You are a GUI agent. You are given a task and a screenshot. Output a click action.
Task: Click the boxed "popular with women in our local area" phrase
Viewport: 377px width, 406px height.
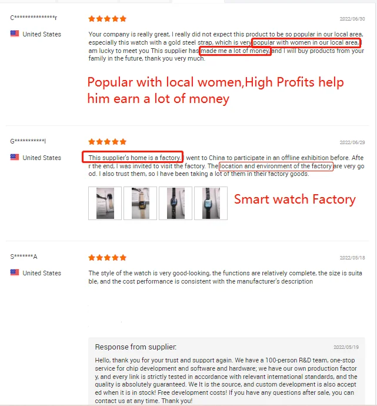click(x=306, y=42)
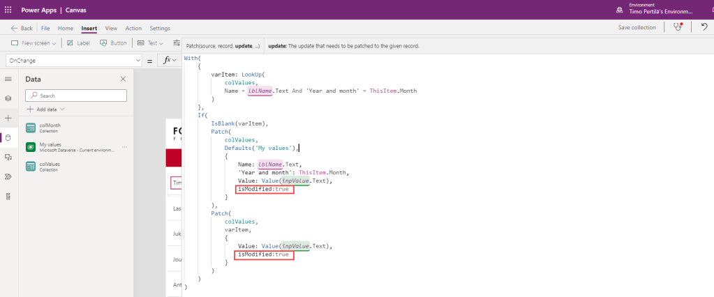Open the Tree view layers icon in sidebar

click(8, 98)
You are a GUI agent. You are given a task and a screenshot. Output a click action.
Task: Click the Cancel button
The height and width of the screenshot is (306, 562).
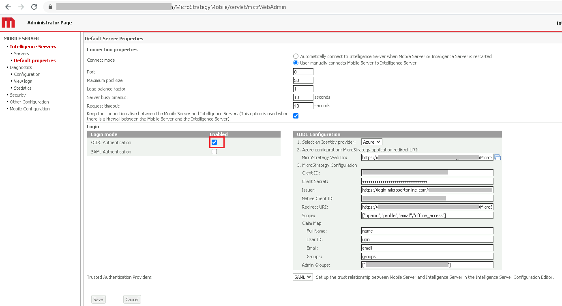click(132, 300)
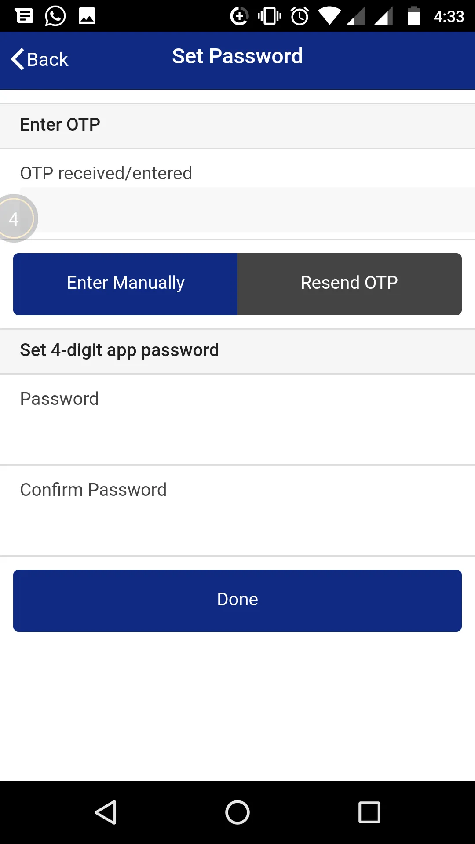Screen dimensions: 475x844
Task: Open WhatsApp notification icon in status bar
Action: pyautogui.click(x=55, y=16)
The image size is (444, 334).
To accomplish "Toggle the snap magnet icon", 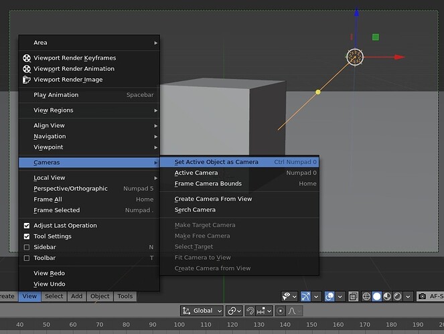I will pyautogui.click(x=250, y=311).
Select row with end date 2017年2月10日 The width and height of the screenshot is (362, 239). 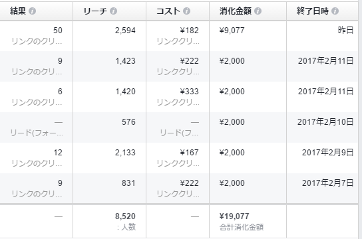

▶ [YOUR OBJECTIVE]
From the line holding "Task: Click the boxed" to the line holding "Task: Click the Cancel button", both included, retype the entries above exactly and drop the pictures.

▶ [TASK OUTPUT]
Task: Click the boxed "popular with women in our local area" phrase
Viewport: 377px width, 406px height.
click(x=306, y=42)
Open the Tree view layers icon in sidebar

click(8, 98)
You are a GUI agent. You are given a task and a screenshot. Output a click action.
Task: Click the Cancel button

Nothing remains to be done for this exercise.